2005 Salt Lake City Annual Meeting (October 16–19, 2005)

Paper No. 3
Presentation Time: 8:30 AM


THURSTON, Roland S., Chemistry, Colorado School of Mines, 1500 Illinois St, Golden, CO 80401, MANDERNACK, Kevin W., Department of Chemistry and Geochemistry, Colorado School of Mines, 1500 Illinios Street, Golden, CO 80401 and SHANKS III, Wayne C., rthurso@mines.edu

The oxidation of copper sulfide minerals in acid mine drainage (AMD) systems can result in the release of transition metals such as copper into the environment, which can in turn have drastic effects on organisms present in the system.

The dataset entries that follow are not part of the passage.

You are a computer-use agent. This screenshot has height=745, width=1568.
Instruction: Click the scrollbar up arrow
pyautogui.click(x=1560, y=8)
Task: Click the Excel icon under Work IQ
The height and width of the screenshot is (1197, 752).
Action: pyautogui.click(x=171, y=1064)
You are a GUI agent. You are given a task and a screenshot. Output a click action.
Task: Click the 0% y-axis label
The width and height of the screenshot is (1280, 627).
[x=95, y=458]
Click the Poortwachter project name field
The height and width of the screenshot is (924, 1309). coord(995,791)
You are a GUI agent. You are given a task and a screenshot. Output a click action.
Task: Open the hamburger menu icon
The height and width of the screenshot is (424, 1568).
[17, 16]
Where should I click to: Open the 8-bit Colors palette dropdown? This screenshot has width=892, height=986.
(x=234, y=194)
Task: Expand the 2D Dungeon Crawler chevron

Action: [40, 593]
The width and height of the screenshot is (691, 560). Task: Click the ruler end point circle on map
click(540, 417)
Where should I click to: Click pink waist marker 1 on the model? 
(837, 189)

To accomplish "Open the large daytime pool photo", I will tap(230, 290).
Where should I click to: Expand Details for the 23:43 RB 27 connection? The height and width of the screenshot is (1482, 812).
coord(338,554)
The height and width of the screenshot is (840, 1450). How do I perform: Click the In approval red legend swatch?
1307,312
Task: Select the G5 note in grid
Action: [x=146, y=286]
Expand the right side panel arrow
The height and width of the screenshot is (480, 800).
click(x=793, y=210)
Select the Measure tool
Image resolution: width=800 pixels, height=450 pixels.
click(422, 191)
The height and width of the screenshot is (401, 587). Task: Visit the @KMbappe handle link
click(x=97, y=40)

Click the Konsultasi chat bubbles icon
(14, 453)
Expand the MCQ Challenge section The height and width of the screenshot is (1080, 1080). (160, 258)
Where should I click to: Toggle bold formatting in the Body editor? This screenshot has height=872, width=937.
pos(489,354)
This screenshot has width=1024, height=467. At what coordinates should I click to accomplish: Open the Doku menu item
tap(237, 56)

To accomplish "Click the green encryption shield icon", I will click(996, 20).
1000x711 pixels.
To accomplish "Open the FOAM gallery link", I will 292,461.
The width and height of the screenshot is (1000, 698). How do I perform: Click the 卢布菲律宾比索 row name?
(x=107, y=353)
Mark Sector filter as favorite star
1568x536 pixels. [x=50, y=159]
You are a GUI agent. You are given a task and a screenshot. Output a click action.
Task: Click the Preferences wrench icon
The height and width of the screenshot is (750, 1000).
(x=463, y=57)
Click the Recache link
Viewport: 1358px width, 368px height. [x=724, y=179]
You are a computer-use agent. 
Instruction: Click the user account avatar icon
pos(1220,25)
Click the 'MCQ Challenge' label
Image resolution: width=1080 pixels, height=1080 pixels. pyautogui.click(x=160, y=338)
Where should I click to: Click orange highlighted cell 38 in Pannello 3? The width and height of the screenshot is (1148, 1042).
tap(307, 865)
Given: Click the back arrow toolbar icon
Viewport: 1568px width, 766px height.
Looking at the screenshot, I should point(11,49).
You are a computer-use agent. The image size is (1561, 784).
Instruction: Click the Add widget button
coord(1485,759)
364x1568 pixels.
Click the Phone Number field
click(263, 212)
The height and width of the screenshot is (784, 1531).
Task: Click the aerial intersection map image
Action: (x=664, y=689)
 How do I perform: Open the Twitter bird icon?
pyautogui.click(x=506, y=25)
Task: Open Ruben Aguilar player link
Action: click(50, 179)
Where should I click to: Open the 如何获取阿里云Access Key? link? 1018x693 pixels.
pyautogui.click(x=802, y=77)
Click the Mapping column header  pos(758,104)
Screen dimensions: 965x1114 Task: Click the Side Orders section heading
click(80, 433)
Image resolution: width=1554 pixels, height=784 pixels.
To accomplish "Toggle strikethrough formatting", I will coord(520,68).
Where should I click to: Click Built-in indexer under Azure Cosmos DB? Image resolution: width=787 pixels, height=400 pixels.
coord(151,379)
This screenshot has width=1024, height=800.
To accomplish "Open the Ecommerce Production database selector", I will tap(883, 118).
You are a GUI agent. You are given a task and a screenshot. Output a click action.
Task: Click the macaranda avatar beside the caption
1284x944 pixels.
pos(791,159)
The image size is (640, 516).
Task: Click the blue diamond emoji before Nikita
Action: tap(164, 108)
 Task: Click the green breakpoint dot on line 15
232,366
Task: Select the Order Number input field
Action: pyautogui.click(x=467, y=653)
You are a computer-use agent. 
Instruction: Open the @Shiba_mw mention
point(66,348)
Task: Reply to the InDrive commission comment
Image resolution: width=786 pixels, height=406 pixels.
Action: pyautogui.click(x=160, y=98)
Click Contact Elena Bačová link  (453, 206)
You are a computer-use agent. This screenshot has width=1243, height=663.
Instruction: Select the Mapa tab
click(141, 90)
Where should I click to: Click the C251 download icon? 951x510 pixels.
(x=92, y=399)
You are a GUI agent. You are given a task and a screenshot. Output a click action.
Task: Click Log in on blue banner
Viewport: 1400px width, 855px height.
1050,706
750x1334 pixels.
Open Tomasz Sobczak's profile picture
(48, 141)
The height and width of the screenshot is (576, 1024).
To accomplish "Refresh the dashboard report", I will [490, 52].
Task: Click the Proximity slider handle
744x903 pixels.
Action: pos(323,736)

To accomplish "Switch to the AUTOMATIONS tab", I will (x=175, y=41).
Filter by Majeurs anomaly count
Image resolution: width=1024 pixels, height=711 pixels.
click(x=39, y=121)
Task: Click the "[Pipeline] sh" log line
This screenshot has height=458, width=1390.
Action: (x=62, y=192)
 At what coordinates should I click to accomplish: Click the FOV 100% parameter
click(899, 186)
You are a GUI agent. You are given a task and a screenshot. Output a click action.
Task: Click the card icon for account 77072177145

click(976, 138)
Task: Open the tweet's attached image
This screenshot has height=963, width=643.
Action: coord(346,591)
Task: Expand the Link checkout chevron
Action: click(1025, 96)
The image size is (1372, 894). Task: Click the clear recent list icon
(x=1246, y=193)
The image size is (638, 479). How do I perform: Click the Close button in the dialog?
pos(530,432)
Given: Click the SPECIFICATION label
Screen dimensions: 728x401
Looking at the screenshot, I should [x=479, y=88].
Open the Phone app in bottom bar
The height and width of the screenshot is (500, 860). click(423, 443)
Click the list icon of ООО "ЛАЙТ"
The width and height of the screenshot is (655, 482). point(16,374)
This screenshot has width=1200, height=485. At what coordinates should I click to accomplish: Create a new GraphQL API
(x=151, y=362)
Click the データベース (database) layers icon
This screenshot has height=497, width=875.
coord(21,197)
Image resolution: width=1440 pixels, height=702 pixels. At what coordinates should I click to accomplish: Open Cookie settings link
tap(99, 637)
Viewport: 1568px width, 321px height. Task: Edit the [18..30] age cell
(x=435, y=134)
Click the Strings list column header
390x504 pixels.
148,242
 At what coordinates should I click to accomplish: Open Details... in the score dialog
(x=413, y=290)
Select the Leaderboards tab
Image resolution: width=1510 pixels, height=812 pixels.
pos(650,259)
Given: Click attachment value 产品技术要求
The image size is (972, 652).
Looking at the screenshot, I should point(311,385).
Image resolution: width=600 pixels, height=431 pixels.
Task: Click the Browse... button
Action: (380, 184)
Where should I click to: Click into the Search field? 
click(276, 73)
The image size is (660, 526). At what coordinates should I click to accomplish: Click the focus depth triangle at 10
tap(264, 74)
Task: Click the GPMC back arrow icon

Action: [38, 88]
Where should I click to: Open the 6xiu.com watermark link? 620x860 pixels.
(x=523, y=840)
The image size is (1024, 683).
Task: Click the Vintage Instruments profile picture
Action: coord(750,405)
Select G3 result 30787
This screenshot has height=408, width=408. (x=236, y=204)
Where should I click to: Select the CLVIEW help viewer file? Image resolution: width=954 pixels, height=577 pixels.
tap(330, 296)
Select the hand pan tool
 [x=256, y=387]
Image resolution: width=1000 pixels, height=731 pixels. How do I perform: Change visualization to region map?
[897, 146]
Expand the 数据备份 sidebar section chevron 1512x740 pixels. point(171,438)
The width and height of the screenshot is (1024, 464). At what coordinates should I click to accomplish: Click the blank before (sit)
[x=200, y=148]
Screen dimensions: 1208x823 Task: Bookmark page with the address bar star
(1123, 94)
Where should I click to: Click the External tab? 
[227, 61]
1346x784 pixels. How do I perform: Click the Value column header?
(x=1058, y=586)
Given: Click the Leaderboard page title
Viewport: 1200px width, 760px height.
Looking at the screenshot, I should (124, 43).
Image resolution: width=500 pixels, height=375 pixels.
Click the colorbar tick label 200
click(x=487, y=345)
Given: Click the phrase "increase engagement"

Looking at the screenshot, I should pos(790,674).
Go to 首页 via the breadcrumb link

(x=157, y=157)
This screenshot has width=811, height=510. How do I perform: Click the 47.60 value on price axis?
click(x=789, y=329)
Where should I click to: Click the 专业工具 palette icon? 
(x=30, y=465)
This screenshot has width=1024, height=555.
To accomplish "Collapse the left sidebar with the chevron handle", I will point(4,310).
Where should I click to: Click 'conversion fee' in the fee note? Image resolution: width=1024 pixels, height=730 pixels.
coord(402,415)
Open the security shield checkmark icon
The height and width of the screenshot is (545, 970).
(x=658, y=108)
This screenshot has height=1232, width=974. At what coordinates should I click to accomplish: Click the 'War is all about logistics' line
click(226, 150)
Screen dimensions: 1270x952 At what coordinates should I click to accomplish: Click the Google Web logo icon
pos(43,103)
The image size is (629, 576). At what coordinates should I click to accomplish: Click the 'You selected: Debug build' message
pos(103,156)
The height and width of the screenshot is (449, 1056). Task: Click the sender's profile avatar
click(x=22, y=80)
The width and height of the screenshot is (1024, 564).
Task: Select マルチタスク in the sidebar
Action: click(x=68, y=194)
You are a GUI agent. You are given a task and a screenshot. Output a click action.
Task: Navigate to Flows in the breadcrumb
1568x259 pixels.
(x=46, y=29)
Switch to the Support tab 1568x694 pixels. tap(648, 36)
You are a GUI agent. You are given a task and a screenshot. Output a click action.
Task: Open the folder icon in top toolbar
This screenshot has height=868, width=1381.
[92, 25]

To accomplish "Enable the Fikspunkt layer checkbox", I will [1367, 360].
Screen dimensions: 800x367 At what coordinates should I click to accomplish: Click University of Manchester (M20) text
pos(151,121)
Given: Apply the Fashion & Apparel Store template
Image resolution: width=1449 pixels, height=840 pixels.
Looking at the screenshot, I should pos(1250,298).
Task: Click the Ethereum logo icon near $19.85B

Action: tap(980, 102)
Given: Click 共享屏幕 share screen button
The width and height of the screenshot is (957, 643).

To prevent or remediate such affected sites requires an understanding of the various chemical (aerobic vs. anaerobic) and biological (biotic vs. abiotic) pathways by which these minerals are oxidized. Some bacteria have been shown to increase the rate of oxidation in these systems therefore we have conducted laboratory experiments with and without bacteria at acidic pH under both aerobic and anaerobic conditions. We have explored the oxidation of three different copper sulfide minerals: chalcopyrite (CuFeS2), chalcocite (Cu2S), and covellite (CuS) using Acidithiobacillus ferrooxidans, a bacterium known to oxidize sulfide minerals. Preliminary results show that A. ferrooxidans has no effect on the oxidation of covellite under aerobic conditions relative to abiotic controls. However, A. ferrooxidans does have a significant effect on the oxidation of chalcopyrite relative to abiotic controls. In the chalcopyrite aerobic experiment, the biotic samples show a decrease in pH relative to the abiotic controls which increase in pH. Also, the biotic samples show a huge increase in sulfate relative to the abiotic controls, producing ~800 ppm sulfate biotically compared to essentially no sulfate formed abiotically after ~1 month. The abiotic chalcopyrite samples also showed ~20 mg/L of copper released to solution after the same time period compared to ~ 200 mg/L of copper released in the biotic samples. This corresponds to ~20% of the copper released from the mineral which compares very well with other experimental data (Konishi et al., 2001). Further understanding of the reaction pathways results from the study of oxygen and sulfur isotopes that comprise the sulfate formed during the oxidation process. We have specifically addressed this by using two isotopically distinct waters and observing fractionation effects under different conditions.